Long term monitoring and research in permanent plots


Silviculture based on natural dynamics has been developing for many years and involves several steps. Natural disturbance regimes must be studied even though the starting point for such research in the European Alps is not virgin forest or even old-growth forest, but rather forest stands more or less modified by man.
Foresters and ecologists are becoming progressively aware of the importance of past history on the structure and function of present communities and ecosystems. Very little is known about natural dynamics and disturbance history of forest stands in the European Alps because of insufficient research, and due to the fact that in cultivated forests, felling is the main disturbance. Even in most forests that are not currently managed, past anthropogenic disturbance suppresses or has been confused with natural disturbance. The intensive and diversified exploitation of forests, including logging and grazing, that occurred in the past complicates the study of natural forest dynamics.
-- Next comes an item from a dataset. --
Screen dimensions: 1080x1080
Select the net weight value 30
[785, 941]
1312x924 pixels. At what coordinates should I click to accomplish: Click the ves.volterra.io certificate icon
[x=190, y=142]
In order to study forest ecology and dynamics some permanent plots have been established in the Italian Alps since the spring of 1993.
The first research step in the plots was to describe the structures (e.g. vertical and horizontal patterns, age structure, spatial patterns) and to study their history using both dendroecological methods (e.g. abrupt growth releases) and written evidence from management plans and other historical records.
Information about the disturbance history of a stand is crucial in studies of forest succession and the origin of structural patterns. Variations in tree-ring width can be used to reconstruct the occurrence of past forest disturbance and to speculate on the origin of the forest stand. In the forests of the European Alps, however, tree rings alone do not supply sufficient information, because most disturbances are of anthropogenic origin. It is therefore necessary to integrate tree-ring analysis with the documented history of the stand.
At the moment we have (Dep. Agroselviter, Univ. of Turin) a network of 14 permanent plots along the Italian Alps; the total surface monitored is more than 9 ha and we have collected more than 4.000 cores.